→ Задание 1
Повторите дословно отрывок из фрагмента об отце Павле, начиная со слов «Воспроизводя одну из» и заканчивая словами «презирая эту сферу.».
→ Задание 2
Ответьте по фрагменту об отце Павле:
(a) Ребенком какой эпохи, как и некрореалисты, назван отец Павел?
(b) Чей язык, согласно фрагменту, не в силах описать практики отца Павла?
(c) Какого художника фрагмент называет ГУЛАГовским?

→ Фрагмент текста
╔══

Воспроизводя одну из многочисленных практик государства — обнажение подконтрольного тела, он остается непонятым для государства-суверена. Вряд ли отец Павел понимает себя в этот момент творчески или «биоэстетически». Оставаясь немым в процессе самообнажения, он был бы обречен на немую смерть и ничтожно малую память потомков, но благодаря тексту, неожиданно возникшему, — околопавликианского дискурсу, — свой интерес к смерти Преподобный вносит в эстетическое поле, неожиданно для себя формируя и конструируя художественные практики «современных художников», в то же самое время, не принадлежа к ним, более того — игнорируя и презирая эту сферу.
Если художественная среда созерцает умирание и эстетизирует его, то отец Павел переживает реальный опыт смерти, то удаляясь от него, то преодолевая его, — мерцает в положении жив/мертв, принимая слишком близко травматический опыт. Возможно, что наиболее близки ему не современные художественные практики, а опыт жертв ГУЛАГа и некрореалистов. Отец Павел, как и некрореалисты — ребенок советской «оттепели», только не выросший и по-детски переживающий советский коллапс. Свой страх и горе он воспроизводит в пока еще контролируемом безумии, каждый раз, рискуя свалиться за грань. Некрореалисты бросили вызов советской эпохе, очень ясно почувствовав ее крах, отец Павел по-прежнему проживает в «до-краховом» времени. Потому, язык пост-апокалиптического Бодрийяра, хорошо структурирующий «современных художников», не в силах описать практики отца Павла, но, возможно, здесь более уместен будет язык Шаламова и Алешковского.
На одной из картин ГУЛАГовского художника Свешникова изображен бесцветный доходяга в гробу, единственным цветным пятном на картине является его пенис. «Потрясти пичужкой» — единственное действие, которому есть определение в словаре Преподобного. «Пичужка» трясется в то время, как все остальное тело, пребывая в постоянном напряжении, закоченело. «Пичужка» волнительно дергается у повешенного, — как бы назло смерти и, быть может, только благодаря ей.
Голая жизнь — это «душа нараспашку», только с гораздо большим трагизмом, — самоотдача, доведенная до своего логического конца — возьмите меня! Вот — плоть моя! Терзайте, щупайте! В, конце концов, выебите меня!

╚══

→ Предоставленные данные
╔══

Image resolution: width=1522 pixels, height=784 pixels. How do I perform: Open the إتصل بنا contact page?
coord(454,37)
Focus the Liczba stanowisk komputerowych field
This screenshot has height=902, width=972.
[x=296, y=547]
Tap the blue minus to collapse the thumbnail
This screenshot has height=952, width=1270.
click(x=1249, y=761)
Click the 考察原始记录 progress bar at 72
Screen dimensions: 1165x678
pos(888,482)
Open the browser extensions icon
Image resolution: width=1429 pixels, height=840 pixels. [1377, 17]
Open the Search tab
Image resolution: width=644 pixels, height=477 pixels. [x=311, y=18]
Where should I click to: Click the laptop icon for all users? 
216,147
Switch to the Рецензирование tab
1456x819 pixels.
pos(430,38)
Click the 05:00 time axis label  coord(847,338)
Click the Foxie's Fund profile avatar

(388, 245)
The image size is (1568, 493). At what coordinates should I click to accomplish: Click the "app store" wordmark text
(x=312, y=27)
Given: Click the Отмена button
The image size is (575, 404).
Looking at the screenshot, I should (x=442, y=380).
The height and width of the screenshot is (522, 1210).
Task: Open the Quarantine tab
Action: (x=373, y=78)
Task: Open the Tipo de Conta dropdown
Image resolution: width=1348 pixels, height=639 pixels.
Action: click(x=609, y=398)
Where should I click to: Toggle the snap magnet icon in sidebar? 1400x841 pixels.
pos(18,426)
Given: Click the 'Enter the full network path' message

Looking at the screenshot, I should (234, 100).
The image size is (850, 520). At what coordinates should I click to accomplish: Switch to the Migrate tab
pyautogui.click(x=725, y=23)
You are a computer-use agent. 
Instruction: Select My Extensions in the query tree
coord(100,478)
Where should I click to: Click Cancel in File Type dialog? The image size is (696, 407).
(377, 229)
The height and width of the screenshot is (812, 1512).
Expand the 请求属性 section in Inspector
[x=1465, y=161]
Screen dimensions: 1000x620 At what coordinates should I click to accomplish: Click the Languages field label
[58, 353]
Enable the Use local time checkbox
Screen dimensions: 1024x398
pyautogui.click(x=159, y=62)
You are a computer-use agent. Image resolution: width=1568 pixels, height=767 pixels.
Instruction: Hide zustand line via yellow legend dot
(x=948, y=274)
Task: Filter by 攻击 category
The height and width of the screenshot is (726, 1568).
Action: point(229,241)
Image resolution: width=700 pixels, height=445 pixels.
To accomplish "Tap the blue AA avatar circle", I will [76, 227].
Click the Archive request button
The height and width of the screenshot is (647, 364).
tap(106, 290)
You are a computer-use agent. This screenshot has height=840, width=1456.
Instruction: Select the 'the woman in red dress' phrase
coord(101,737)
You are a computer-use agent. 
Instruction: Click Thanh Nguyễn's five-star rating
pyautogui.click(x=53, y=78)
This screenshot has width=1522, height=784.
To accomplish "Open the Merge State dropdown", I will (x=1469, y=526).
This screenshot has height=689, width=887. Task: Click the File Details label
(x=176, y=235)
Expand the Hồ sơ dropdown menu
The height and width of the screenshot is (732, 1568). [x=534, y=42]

╚══

→ Правильный ответ 1
Воспроизводя одну из многочисленных практик государства — обнажение подконтрольного тела, он остается непонятым для государства-суверена. Вряд ли отец Павел понимает себя в этот момент творчески или «биоэстетически». Оставаясь немым в процессе самообнажения, он был бы обречен на немую смерть и ничтожно малую память потомков, но благодаря тексту, неожиданно возникшему, — околопавликианского дискурсу, — свой интерес к смерти Преподобный вносит в эстетическое поле, неожиданно для себя формируя и конструируя художественные практики «современных художников», в то же самое время, не принадлежа к ним, более того — игнорируя и презирая эту сферу.

→ Правильный ответ 2
(a) Советской «оттепели».
(b) Язык пост-апокалиптического Бодрийяра.
(c) Свешникова.